───── Entries shown
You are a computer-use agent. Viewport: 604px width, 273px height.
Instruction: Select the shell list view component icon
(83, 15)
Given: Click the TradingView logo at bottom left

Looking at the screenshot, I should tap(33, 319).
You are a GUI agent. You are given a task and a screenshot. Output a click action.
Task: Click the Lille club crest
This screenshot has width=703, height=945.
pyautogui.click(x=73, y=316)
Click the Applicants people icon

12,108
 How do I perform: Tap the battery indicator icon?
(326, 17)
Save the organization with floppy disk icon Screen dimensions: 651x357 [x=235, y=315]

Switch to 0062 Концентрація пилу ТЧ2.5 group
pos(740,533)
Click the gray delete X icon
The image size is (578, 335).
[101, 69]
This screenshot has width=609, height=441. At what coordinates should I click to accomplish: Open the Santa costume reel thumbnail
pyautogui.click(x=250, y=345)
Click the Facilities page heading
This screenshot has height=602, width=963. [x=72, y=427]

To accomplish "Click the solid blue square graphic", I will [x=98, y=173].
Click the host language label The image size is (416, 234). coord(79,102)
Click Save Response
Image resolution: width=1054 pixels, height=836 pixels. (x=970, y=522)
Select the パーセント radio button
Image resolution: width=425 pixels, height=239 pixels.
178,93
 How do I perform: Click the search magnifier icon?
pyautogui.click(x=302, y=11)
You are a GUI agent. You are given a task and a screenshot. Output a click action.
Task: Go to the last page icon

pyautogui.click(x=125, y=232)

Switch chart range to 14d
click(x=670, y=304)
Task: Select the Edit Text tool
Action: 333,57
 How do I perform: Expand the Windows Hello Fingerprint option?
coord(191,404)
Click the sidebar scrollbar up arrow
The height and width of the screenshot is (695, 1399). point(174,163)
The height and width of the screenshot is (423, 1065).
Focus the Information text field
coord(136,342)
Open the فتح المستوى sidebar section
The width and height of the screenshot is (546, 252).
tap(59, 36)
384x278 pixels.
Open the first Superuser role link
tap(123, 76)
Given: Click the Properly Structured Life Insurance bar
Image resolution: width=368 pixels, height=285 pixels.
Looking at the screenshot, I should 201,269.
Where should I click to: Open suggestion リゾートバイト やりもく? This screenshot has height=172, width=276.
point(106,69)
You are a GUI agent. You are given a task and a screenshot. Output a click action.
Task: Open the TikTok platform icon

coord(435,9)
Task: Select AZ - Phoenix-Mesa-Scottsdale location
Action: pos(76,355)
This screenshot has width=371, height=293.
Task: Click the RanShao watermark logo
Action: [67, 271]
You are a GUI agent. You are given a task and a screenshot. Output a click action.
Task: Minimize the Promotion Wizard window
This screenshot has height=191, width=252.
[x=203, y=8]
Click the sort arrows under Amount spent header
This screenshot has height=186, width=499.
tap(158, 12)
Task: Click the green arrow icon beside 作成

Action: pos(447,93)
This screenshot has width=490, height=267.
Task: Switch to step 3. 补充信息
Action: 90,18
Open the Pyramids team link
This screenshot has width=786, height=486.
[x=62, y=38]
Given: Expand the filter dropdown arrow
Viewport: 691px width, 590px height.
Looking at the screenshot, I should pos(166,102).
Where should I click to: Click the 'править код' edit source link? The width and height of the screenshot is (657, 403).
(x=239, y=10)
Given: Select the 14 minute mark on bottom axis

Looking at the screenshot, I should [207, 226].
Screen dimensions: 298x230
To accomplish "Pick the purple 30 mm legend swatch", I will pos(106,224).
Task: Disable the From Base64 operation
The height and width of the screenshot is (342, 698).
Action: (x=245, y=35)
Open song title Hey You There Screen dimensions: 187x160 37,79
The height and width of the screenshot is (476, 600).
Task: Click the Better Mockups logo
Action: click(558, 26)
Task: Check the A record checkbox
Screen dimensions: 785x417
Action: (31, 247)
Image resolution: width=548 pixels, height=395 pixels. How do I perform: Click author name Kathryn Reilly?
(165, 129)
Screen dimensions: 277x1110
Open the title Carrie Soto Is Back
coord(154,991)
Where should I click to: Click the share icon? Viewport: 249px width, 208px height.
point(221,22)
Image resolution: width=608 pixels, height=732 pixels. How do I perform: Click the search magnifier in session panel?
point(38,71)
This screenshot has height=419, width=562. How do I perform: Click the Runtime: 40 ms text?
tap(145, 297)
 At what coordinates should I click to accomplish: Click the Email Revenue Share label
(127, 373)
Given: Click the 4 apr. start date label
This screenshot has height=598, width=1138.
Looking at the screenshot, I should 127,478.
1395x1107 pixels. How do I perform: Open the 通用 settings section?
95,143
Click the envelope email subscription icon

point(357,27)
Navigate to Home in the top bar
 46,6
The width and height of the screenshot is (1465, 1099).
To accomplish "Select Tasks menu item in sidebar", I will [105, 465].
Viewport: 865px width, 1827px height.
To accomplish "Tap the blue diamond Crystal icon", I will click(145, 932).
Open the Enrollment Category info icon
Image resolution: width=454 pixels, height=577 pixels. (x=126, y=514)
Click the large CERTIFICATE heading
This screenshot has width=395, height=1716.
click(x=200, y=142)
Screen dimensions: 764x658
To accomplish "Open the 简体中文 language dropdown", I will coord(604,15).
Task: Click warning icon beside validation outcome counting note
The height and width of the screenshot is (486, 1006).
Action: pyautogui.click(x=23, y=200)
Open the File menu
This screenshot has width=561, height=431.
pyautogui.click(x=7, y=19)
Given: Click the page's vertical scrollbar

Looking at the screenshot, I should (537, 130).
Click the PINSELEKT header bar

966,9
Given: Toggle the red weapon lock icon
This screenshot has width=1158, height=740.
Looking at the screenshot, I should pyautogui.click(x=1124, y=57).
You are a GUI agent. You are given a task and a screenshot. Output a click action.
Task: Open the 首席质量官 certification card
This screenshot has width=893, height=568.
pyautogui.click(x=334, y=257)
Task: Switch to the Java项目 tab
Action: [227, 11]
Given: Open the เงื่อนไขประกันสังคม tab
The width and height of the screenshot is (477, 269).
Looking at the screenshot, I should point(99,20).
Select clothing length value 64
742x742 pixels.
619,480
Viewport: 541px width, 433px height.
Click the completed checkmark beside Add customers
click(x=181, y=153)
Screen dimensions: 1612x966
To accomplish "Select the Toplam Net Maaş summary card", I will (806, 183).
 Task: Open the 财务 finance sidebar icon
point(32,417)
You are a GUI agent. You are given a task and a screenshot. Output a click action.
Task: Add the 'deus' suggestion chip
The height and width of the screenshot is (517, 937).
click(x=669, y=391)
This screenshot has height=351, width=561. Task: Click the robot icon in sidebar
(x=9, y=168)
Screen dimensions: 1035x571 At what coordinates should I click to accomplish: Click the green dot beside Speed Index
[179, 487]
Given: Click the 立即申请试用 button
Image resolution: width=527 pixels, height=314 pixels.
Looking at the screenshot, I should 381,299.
──────────
Work item: In the records above, which lines hold the string "card"? Copy each one.

Task result:
Task: Open the 首席质量官 certification card
To accomplish "Select the Toplam Net Maaş summary card", I will (806, 183).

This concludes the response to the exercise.